Roivant (Nasdaq: ROIV) today reported its financial results for the
third quarter ended December 31, 2023, and provided a business
update.
- Roivant completed the sale of
Telavant to Roche for $7.1B with an additional $150M in cash
payable upon the completion of a near-term milestone
- Batoclimab produced positive
results in Graves’ disease with response rates meaningfully
exceeding 50% in the initial cohort of an ongoing 24-week Phase 2
trial
- VTAMA® (tapinarof) cream, 1% net product revenue was $20.7M for
the quarter ended December 31, 2023, with over 300,000
prescriptions written by approximately 14,000 unique prescribers
since launch
- New VTAMA positive long-term efficacy and safety data announced
from analyses of the ADORING Phase 3 program in atopic dermatitis.

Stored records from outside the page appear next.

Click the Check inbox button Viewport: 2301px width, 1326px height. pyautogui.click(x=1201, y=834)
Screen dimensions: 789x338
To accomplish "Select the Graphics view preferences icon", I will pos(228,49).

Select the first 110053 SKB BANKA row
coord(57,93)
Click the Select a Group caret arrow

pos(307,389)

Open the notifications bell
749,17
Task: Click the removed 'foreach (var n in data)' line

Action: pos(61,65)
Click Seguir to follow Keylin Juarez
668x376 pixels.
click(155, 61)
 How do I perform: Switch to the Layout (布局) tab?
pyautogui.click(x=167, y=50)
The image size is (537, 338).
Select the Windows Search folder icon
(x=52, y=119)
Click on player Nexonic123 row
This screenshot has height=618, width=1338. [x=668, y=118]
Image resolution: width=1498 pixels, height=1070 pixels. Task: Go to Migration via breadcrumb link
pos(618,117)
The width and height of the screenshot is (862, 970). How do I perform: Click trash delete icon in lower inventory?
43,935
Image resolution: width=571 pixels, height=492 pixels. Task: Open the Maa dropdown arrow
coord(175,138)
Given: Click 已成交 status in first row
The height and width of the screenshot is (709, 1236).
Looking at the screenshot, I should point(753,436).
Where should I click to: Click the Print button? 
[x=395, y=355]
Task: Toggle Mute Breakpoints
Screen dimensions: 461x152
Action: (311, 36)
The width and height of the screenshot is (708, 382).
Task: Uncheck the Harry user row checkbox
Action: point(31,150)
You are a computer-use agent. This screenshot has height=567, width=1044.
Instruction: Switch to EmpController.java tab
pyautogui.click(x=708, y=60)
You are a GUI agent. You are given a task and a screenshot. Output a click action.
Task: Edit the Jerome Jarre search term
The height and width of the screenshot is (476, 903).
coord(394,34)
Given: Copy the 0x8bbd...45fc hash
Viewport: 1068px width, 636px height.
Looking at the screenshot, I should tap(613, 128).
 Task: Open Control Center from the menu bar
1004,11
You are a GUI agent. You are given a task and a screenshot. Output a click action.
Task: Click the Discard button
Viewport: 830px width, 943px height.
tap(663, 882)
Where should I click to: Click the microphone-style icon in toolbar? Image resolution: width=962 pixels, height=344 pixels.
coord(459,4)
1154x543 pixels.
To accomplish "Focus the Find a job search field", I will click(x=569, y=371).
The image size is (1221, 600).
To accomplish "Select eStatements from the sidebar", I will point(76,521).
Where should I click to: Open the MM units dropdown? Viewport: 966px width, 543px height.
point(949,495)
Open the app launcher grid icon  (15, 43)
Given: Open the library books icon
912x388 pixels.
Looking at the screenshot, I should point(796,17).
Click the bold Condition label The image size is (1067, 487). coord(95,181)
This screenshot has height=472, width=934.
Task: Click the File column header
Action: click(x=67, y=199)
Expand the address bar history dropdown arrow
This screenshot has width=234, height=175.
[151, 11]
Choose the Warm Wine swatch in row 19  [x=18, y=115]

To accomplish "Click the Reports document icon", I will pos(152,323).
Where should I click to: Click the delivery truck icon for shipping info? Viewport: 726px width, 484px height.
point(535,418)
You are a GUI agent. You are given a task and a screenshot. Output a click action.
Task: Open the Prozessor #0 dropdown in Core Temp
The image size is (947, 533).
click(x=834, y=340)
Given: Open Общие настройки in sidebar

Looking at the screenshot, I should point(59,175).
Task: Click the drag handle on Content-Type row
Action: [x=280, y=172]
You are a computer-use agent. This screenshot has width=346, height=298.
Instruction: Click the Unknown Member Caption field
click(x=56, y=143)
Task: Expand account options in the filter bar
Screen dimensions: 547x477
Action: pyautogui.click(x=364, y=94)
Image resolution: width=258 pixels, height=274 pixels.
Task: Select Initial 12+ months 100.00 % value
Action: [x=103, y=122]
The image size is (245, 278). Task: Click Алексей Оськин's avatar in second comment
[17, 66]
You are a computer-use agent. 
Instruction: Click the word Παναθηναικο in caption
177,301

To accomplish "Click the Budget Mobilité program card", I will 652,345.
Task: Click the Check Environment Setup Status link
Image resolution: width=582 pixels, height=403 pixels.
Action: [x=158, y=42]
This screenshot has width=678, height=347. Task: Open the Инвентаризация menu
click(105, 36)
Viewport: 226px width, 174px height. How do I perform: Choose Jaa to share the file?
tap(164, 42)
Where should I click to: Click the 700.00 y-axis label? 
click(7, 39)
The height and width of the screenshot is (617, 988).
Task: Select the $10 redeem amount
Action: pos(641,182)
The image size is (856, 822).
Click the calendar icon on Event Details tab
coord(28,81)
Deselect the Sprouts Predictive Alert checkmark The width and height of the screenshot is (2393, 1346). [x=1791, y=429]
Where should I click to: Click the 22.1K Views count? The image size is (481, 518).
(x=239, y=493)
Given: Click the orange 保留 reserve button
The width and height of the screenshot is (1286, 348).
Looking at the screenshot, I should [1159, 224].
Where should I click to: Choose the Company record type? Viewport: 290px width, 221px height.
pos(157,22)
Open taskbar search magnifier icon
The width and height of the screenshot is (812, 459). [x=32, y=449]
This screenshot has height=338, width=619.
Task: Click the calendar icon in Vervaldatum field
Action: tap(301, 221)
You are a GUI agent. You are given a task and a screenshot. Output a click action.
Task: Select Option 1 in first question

Data from these analyses will be included in sNDA submission
expected this quarter
- Brepocitinib topline data from the Phase 2 trial in patients
with non-infectious uveitis (NIU) is expected this quarter
- Roivant reported its consolidated cash, cash equivalents and
restricted cash of $6.7B at December 31, 2023, supporting cash
runway into profitability
“This was another productive quarter across the
company - we were pleased to announce the closing of the Telavant
transaction with Roche in December. I am proud of our continued
progress in clinical development, with another positive result
generated by the Immunovant team in Graves’ disease. The positive
initial data continues to support our view of the broad
applicability of FcRn and the potentially meaningful clinical
benefits associated with deeper IgG suppression,” said Matt Gline,
CEO of Roivant. “Looking ahead, we are excited about multiple
upcoming clinical data readouts and other catalysts expected this
year, as well as the prospect of expanding our clinical pipeline.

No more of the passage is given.